Contents
The nine features that need a model.
Audit of every place AI touches the kolm marketing pipeline. Two-week review, one engineer, no tools you don’t already have access to.
- 1. ROI calc descriptor. The text under /roi after a user types in their numbers.
- 2. Article TL;DR generator. Each article hero contains a 60-word lede; we draft them with AI.
- 3. Outbound email opener. First line of the cold-email cadence to design partners (Smartlead).
- 4. Reply classifier. Routes inbound mail to "yes / maybe / unsubscribe / spam / other-team."
- 5. Demo-request triage. Reads form submissions, infers tier interest, drafts the first reply.
- 6. Slack/Discord summarizer. Daily digest of #partners and #ops channels.
- 7. Doc-rewrite for the latest model release. When a frontier vendor releases new tokens or capabilities, we rewrite the affected article paragraphs.
- 8. Comparator-page diff. When a competitor updates pricing or features, we generate a "what changed" delta.
- 9. Long-form drafting. The cornerstone essays you’re reading.
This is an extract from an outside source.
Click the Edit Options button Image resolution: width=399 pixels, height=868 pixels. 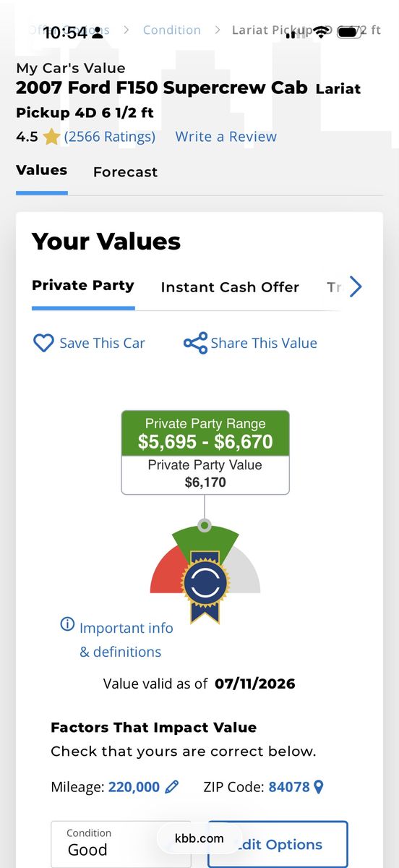pyautogui.click(x=278, y=844)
Of those, five are 80%+ deterministic in shape. They take an input that fits a recognizable mold and produce an output that fits a recognizable mold. Those are the candidates for a Specialist. The other four are open-domain reasoning that we keep on the frontier.
The four Specialists.
What we actually compiled, what each is doing, and what we paid for it.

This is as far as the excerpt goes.